El planteamiento weberiano, deja totalmente fuera de consideración, la idea de que la relación entre la moral y la política, pudiera consistir en utilizar la moral, como fuente de legitimación de una actuación política. Las intenciones de una acción no justifican nada, pues cualquier acción política podría así justificarse por intenciones distintas y aun contrapuestas. Como la política es poder (algo que modestamente he venido yo recordando con frecuencia) o uno no acude a él o se cuenta con él, y entonces hay que cargar con las consecuencias. Justificar el poder con buenas intenciones, Weber lo considera inmoral. Por eso no le parece solución adecuada para la acción política, acudir a la ética del Sermón de la Montaña, en el que él condensaba la doctrina cristiana. Pues dicha ética es una moral absoluta y radical, que prescribe cosas que realmente el político no puede hacer, ya que, por ejemplo, condena la violencia, mientras que el político con frecuencia tiene que utilizar la violencia para ir contra el mal.

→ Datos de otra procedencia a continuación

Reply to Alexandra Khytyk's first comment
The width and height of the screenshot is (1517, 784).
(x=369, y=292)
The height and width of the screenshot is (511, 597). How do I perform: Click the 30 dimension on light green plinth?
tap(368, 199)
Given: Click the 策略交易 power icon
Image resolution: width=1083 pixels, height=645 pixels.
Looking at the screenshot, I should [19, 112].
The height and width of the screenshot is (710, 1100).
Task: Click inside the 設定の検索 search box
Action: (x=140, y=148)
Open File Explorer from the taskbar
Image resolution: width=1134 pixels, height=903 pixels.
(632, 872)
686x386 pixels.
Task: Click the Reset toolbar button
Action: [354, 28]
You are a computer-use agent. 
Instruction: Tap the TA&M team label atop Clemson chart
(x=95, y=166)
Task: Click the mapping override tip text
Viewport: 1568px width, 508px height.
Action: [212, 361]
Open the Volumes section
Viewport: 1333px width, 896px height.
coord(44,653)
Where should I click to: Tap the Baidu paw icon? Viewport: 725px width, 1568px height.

Si tenemos en cuenta los caracteres de la acción política, se nos hará evidente que no es compatible con ella, un comportamiento guiado por una ética de carácter absoluto, ya que esta última no se pregunta nunca, por las consecuencias de las acciones. Es en esta pregunta por las consecuencias, de tomarlas en consideración para la acción política, donde se nos muestra la gran diferencia, entre la lógica de la política y la de la ética de las convicciones. Diferente al comportamiento guiado por una ética de lo absoluto o de convicciones, es el dirigido por una ética de la responsabilidad, por la ética de que hay que responder de las consecuencias (previsibles) de las propias acciones. Al aceptar que hay que ser responsable, de las consecuencias de nuestras acciones, Weber afirma que ninguna ética puede evitar, que la consecución de fines considerados buenos, vaya unida a tener que contar con medios dudosos, y con consecuencias colaterales malas: “Ninguna ética – afirma Weber – puede demostrar cuando un fin bueno, justifica medios dudosos, ni en que medida los justifica”.
A lo largo de su obra, Weber va desarrollando argumentos, en contra de que los políticos actúen según una ética de convicciones. Critica el comportamiento político basado en la ética de las convicciones, porque ésta no toma en cuenta, el hecho de la no racionalidad moral del mundo, es decir, el hecho de que del bien puede salir el mal y al revés. La inadecuación de la ética de convicciones a la actividad política, deja a la ética de responsabilidad, como la única compatible con la política, precisamente porque toma en consideración las consecuencias. Ahora bien, la diferenciación y contraposición entre ambas éticas no implica, por otra parte, que no puedan, e incluso que no deban, convivir en la persona del político.
Al político de verdad Weber le exige: a) que sea consciente de las paradojas éticas – ya mencionadas – derivadas de las características de la acción política; b) que tenga también corazón, pero auténtico y firme, no lleno de romanticismo vacío, ya que la política no se hace sólo con la cabeza; y c) que tenga presente que para tener un corazón firme, es preciso mantener la distancia necesaria respecto a las cosas y a si mismo – ser realista – para que uno pueda afrontar el fracaso de todas las ilusiones, de todas las esperanzas.
Al final resume Weber, que sólo tiene cualidades para la política, quien tenga esa fortaleza interior, quien no se derrumbe ante la realidad del mundo tal como es, quien no sea un mero romántico fanfarrón: tiene “Beruf” (vocación, profesión) para la política, quien no se hunda ante un mundo estúpido, que no está dispuesto a recibir, todo lo que uno desea ofrecerle, sino que diga, por el contrario, que él, a pesar de todo, se afirma en su posición y sigue.
Pues eso.
Palma. Ca’n Pastilla a 12 de Marzo del 2019.